Design your garden so that your harvest is staggered over as long a season as possible. Use cold-tolerant root crops and greens in the fall, for example, and plan to pick and preserve early strawberries in June. This way, you will have the space and time in your life to store everything you grow.
Make garden tools do double duty as handy makeshift rulers. Tools with substantial handles, like rakes, hoes and large shovels are great for taking measurements. Lay the handles upon the floor and use a tape measure along side of them. Label the distances using a permanent marker. When you are gardening next, you’ll have a ruler beside you at all times.

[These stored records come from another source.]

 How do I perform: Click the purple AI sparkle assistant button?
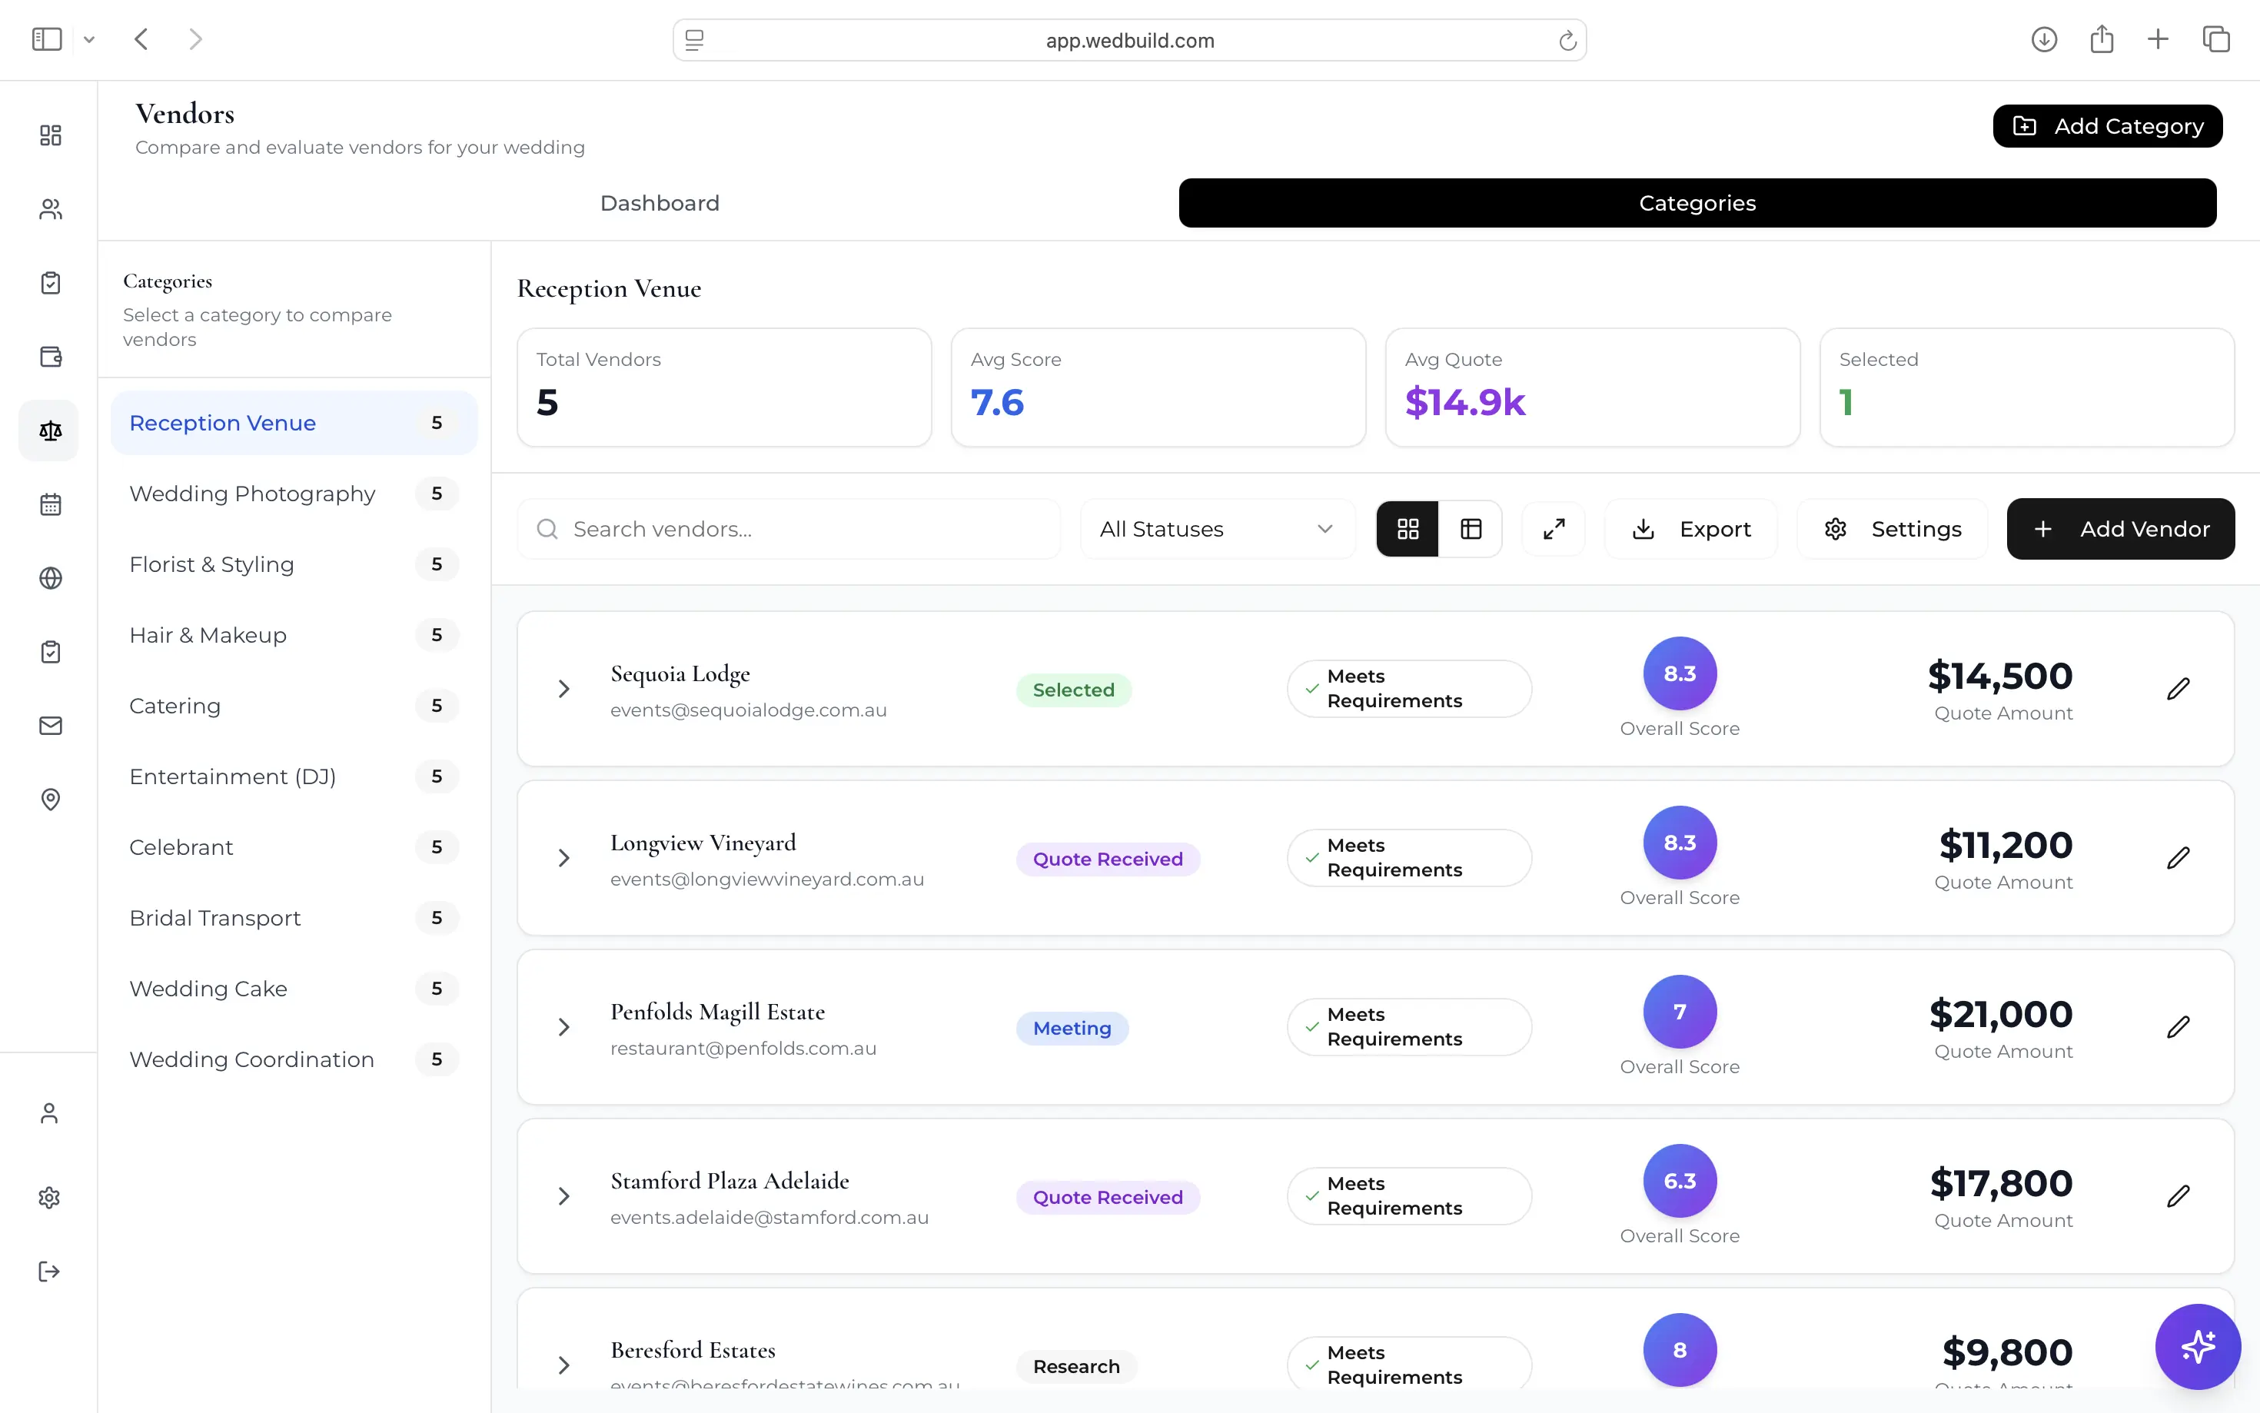pos(2197,1346)
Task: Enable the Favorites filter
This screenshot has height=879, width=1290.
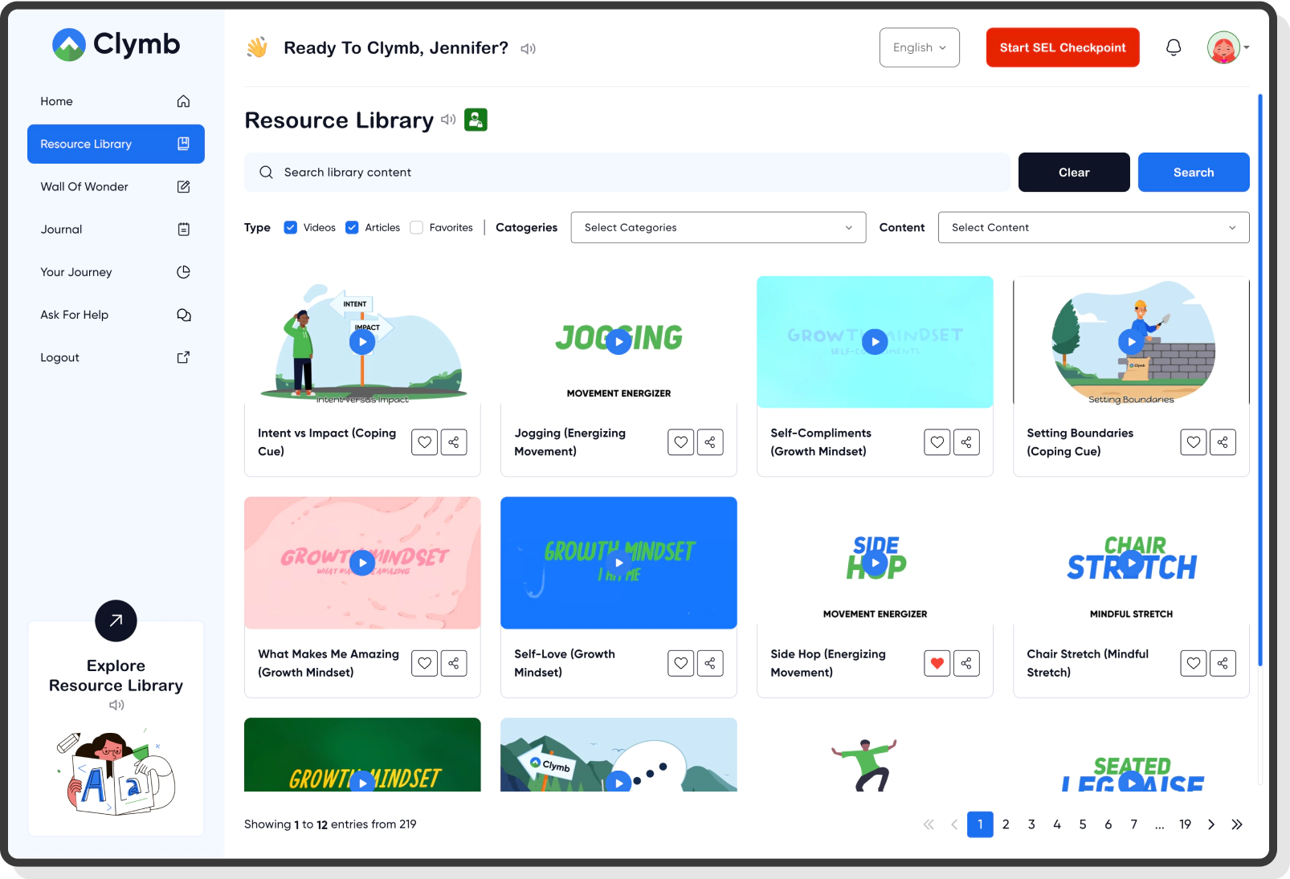Action: 416,227
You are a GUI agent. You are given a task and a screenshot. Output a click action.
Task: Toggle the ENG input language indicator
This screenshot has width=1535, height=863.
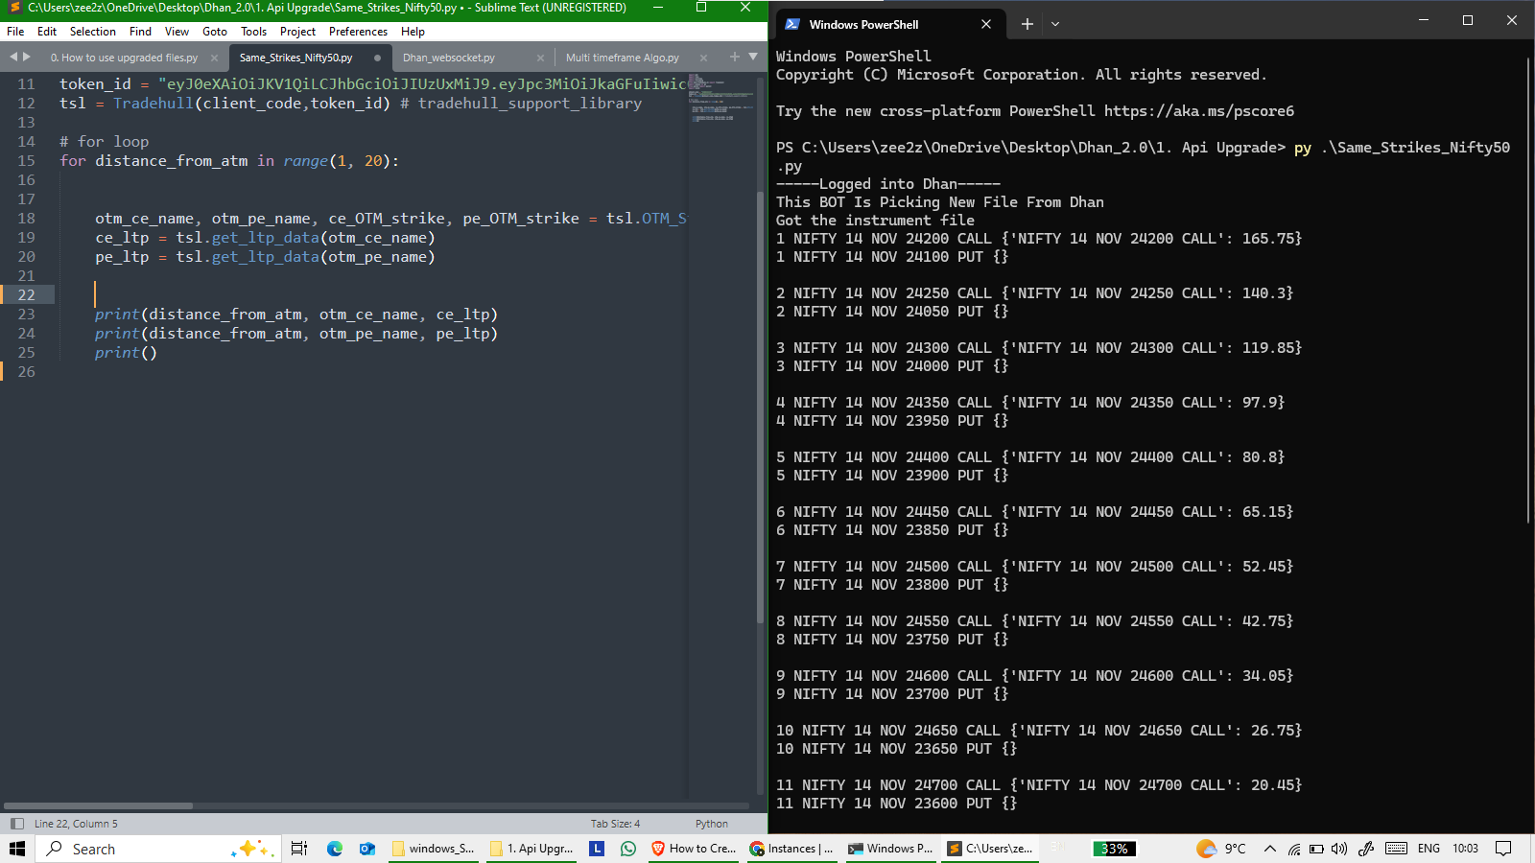pyautogui.click(x=1429, y=849)
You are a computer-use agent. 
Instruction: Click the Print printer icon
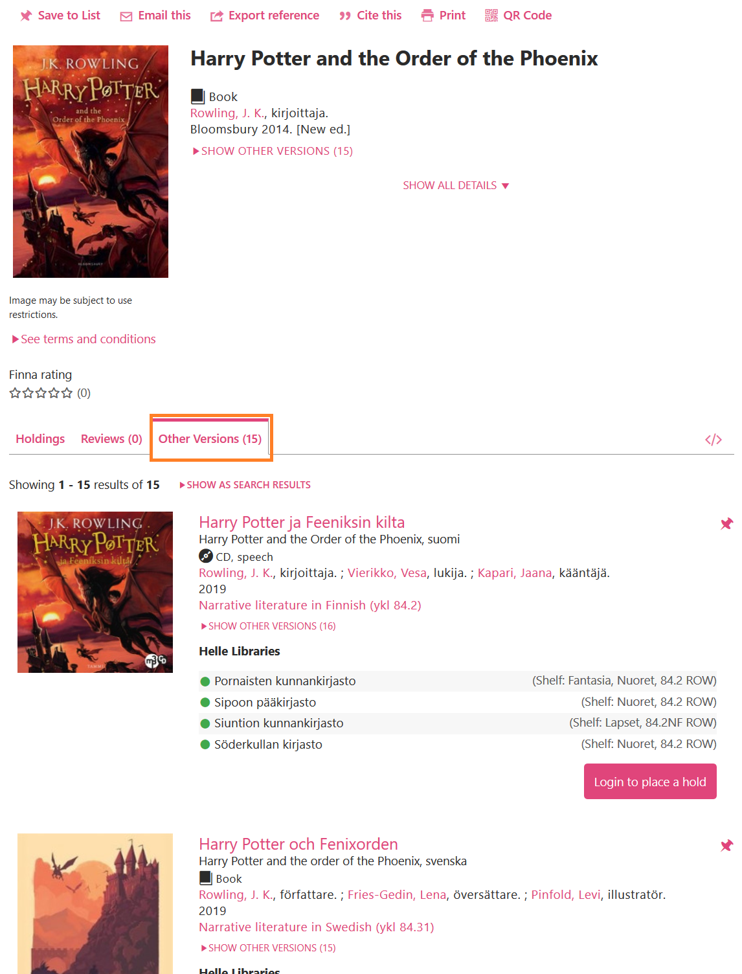click(427, 16)
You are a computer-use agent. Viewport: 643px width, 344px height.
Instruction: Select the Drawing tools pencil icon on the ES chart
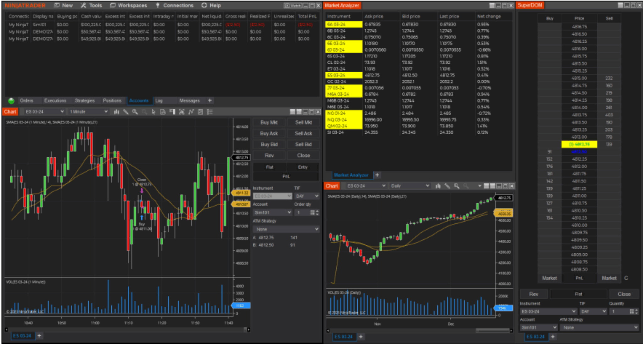coord(126,112)
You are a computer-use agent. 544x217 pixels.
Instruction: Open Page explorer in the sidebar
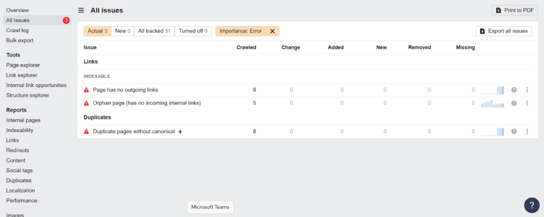(23, 65)
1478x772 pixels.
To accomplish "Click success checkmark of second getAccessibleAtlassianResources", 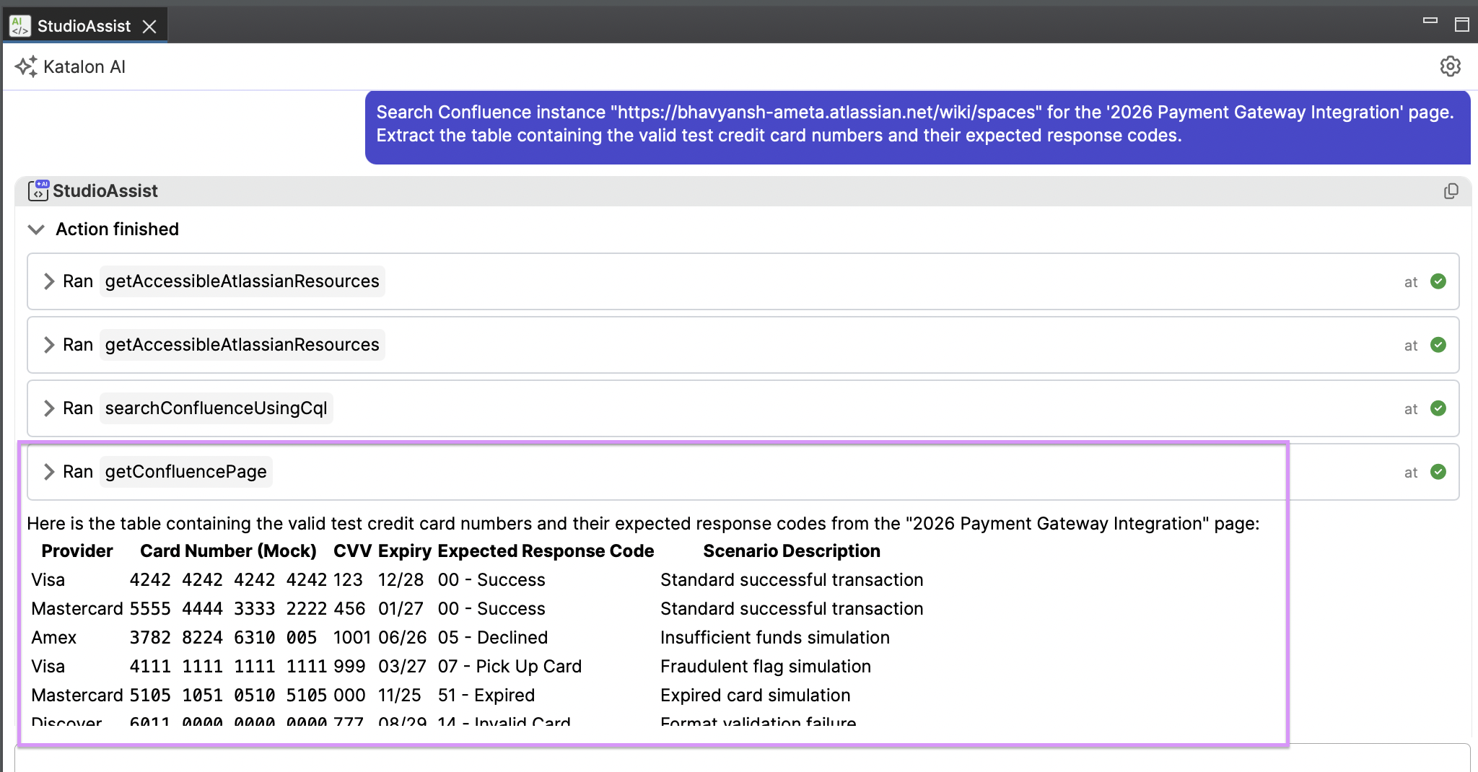I will click(1438, 345).
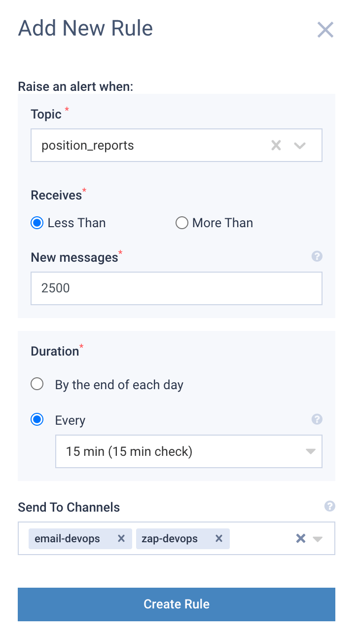The height and width of the screenshot is (643, 359).
Task: Select the More Than radio option
Action: (182, 223)
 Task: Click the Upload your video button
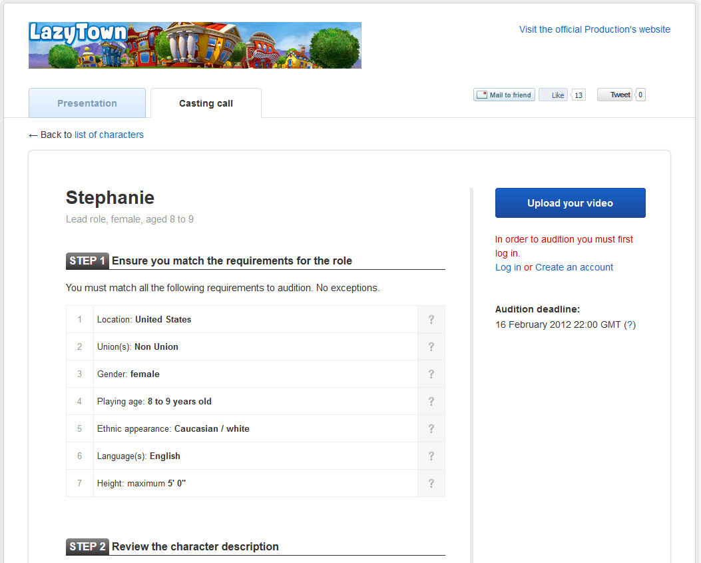point(570,203)
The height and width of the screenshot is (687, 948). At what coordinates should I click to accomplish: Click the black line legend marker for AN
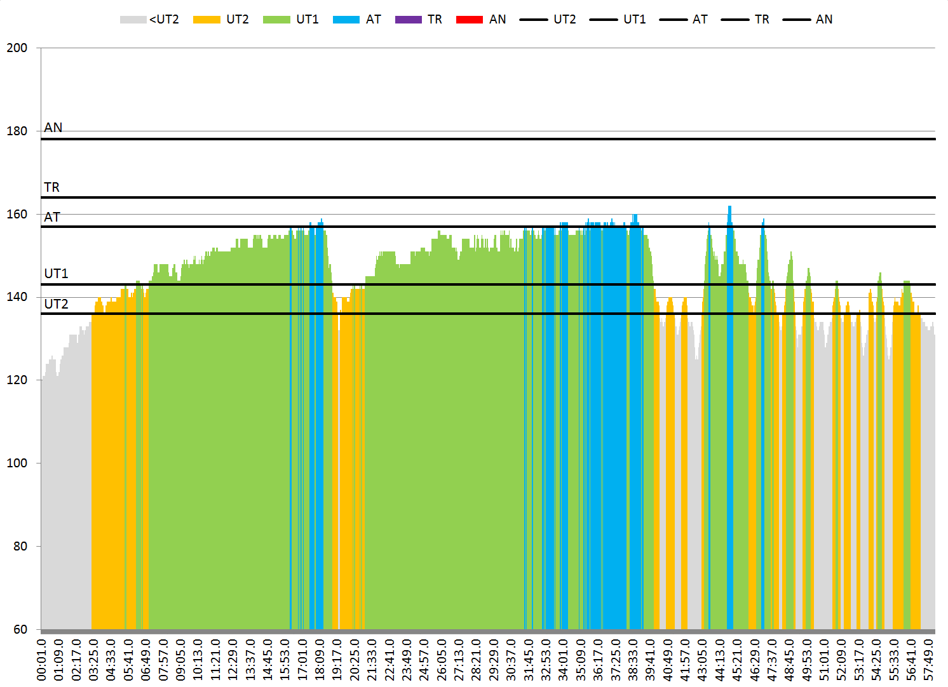point(796,20)
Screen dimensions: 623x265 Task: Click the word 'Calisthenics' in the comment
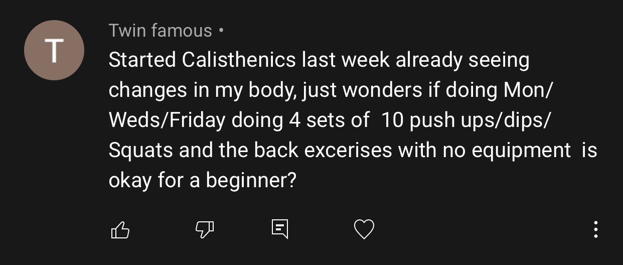pyautogui.click(x=239, y=60)
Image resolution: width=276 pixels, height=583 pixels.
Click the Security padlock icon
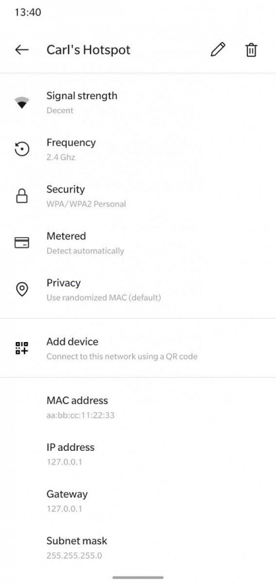pyautogui.click(x=22, y=196)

Always grow what works in the right area. If cabbage does not work in one climate, but carrots do, then it is a robust carrot crop that needs to be planted and the cabbage crop should be small. Talk to the neighbors and see what is working for them to maximize the output of your own garden.
Before starting a garden, it is important that you have a plan. Without one, your garden may not come out the way you want it to. Some things to plan out include where to put the garden in your yard, what you want to grow, and whether to start from seed or plants.
Growing your own vegetable garden, whether large or small, offers many benefits. You will eat better! Fresh vegetables offer more vitamins than those which have been processed. Planting and doing upkeep on your garden will also help provide exercise which leads to better fitness. It will also save you a significant amount of money at the grocery store!
Choose specific plants for dry soil. Light and sandy soils have many advantages: they warm up quickly in the springtime and drain well after wet weather. The downside is they can quickly become very dry in the summer, and plants have to work hard to extract enough moisture to survive. Certain plants are very tolerant of dry conditions, as long as they are given a helping hand when young. Once established they do well with very little water. These plants include alyssum, cosmos, hebe, lavender, rosemary, sedum and veronica.